僕がイチロー選手の引退会見で、いちばん感銘を受けたのは、このやりとりだったんですよ。
――前のマリナーズ時代、何度か「自分は孤独を感じながらプレーしている」と話していた。ヤンキース、マーリンズとプレーする役割が変わってきて、去年ああいう状態があって今年引退。その孤独感はずっと感じてプレーしていたのか。それとも前の孤独感とは違うものがあったのか。
「現在それ(孤独感)全くないです。今日の段階で、それは全くないです。それとは少し違うかもしれないですけど、アメリカに来て、メジャーリーグに来て……外国人になったこと。アメリカでは僕は外国人ですから。このことは……外国人になったことで、人の心を慮ったり、人の痛みを想像したり、今までなかった自分が現れたんですよね。この体験というのは、本を読んだり、情報を取ることはできたとしても、体験しないと自分の中からは生まれないので。孤独を感じて苦しんだことは多々ありました。ありましたけど、その体験は未来の自分にとって大きな支えになるんだろうと、今は思います。だから、辛いこと、しんどいことから逃げたいと思うのは当然のことなんですけど、でもエネルギーのある元気なときにそれに立ち向かっていく、そのことはすごく人として重要なことなのではないかなと感じています」
自分が受け入れがたい、あるいは、受け入れてもらえない文化のなかで、それを全否定することで自分の支えにするのか、あるいは、「その体験」を、これからの自分の糧にしていくのか。
実際は、大学の6年間辛抱すれば、東京の病院で研修して、その後はセレブ生活を送ることだってできるはずです。

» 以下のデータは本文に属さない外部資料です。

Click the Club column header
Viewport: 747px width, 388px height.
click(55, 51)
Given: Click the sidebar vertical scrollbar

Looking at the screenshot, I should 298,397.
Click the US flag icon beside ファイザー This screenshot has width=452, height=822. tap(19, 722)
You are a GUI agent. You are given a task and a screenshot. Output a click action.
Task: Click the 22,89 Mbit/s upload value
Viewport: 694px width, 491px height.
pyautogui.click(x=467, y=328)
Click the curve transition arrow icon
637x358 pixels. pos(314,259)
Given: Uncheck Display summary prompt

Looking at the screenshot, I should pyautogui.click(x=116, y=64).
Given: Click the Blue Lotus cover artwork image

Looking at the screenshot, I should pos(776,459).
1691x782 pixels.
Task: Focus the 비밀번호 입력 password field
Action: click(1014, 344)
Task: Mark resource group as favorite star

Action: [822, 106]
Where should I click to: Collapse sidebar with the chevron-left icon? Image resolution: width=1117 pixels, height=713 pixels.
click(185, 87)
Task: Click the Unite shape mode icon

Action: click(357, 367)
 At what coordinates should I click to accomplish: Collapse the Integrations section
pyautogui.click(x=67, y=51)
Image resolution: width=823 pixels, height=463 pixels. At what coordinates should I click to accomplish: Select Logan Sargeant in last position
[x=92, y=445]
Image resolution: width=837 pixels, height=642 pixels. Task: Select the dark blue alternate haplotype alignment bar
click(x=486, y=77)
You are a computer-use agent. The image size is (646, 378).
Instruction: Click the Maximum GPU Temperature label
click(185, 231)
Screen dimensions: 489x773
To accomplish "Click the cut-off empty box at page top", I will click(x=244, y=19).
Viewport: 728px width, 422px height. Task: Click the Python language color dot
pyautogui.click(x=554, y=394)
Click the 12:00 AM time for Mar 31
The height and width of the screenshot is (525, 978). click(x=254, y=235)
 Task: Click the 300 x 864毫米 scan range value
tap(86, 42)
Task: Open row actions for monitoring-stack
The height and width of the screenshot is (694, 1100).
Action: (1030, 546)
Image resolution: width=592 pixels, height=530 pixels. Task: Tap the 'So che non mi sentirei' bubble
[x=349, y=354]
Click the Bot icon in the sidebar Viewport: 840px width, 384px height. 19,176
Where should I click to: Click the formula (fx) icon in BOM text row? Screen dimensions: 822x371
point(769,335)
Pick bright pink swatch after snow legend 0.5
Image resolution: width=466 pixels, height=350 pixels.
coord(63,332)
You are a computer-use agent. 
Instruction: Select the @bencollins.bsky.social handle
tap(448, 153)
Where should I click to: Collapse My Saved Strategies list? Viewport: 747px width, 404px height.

でも、学生時代、まだ若くてエネルギーがある今ならば、せめて、学生のうちだけでも、新しい環境に立ち向かっていくことは、プラスになると思うのです。
僕自身は、そういうものに対して、家にこもって『ダービースタリオン』ばっかりやっていた人間なので、なおさら、同じ轍を若い人には踏んでほしくない。
まあでも、こうして「やりすごしてきたのもまた、僕の人生」ではあるし、結局、人というのは、自分が生きられるようにしか生きないのかな、という悟りと諦めが半々、みたいな気持ちにもなるのですけどね。